Sunday, May 2, 2010

Letter from a black immigrant to a white one

This letter is inspired by Jacobson’s quote in the Introduction: “The saga of European immigration has long been held up as proof of the openness of American society, the benign and absorptive powers of American capitalism, and the robust health of American democracy.”

Dear Mr. O’Malley,

First, I would like to congratulate you on coming to this country with absolutely nothing and turning it into a whole lot of something. You’ve made quite a name for yourself here in America, and I admire that. But I’ve got to ask you why it is that only a European immigrant can be the poster child of the American Dream? Why is it that African women and men coming to this country were hardly considered humans, while you and yours are valorized as the epitome of the American capitalist system? We, the hard-working black women and men, were only included in the fantasy of the American Dream after the Civil Rights Movement, after the whitewashed, saintly U.S. government liberated us and gave us our supposedly inalienable rights. This myth that consumes the American imagination—the myth that anyone can climb the ladder from poverty to wealth—is limited to those who can prove their whiteness. You and your European brothers and sisters have become the model of a true American success story, while us dark-skinned citizens are portrayed as criminals and bums. You forget the barriers to success that are positioned directly in front of people that look like me as you climb your way up our backs just to get a taste of fancy cocktails in spacious corner offices. All immigrants deserve to be appreciated, not just the ones who can claim to be free and white.

-Mr. Jones

Questions:

1) Why do we take so much scientific fact for granted? If supposed infallible science regarding race, sex, etc. has been proven arbitrary and downright wrong, what other scientific “facts” should we be dubious of?
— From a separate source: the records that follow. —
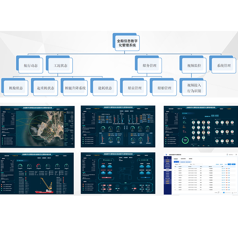Click the 机舱状态 sub-module box
The height and width of the screenshot is (238, 238).
[16, 88]
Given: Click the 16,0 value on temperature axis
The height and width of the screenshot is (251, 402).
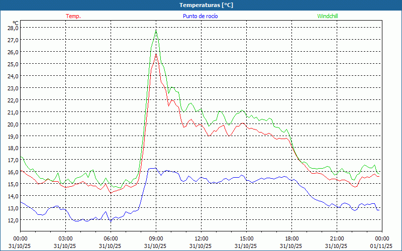Looking at the screenshot, I should [13, 172].
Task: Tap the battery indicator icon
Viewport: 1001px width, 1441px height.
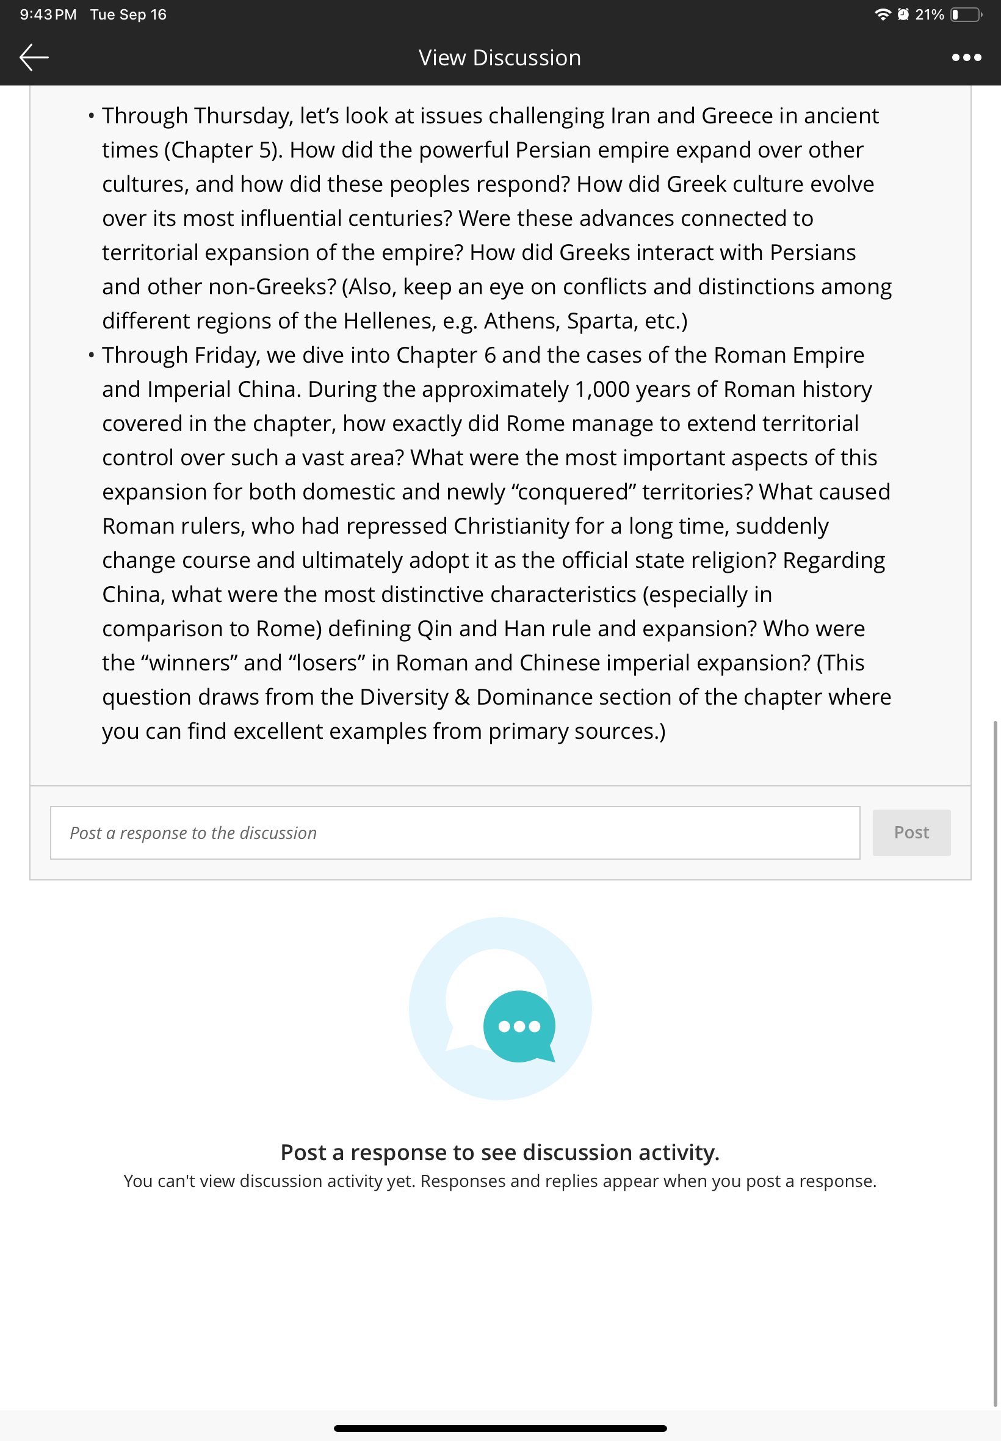Action: click(x=967, y=14)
2) Why is there rarely a notion of essentialized whiteness, when there is so frequently a notion of an essentialized blackness, one that is either imposed upon black Americans or assumed by black Americans as a political tool? Is it because white people have never had to fight for rights as a group that we have never been subjected to an essential white identity? Or is there a negative notion of whiteness that embodies wealth, masculinity, and privilege and greatly disadvantages poor, non-masculine, underprivileged white Americans?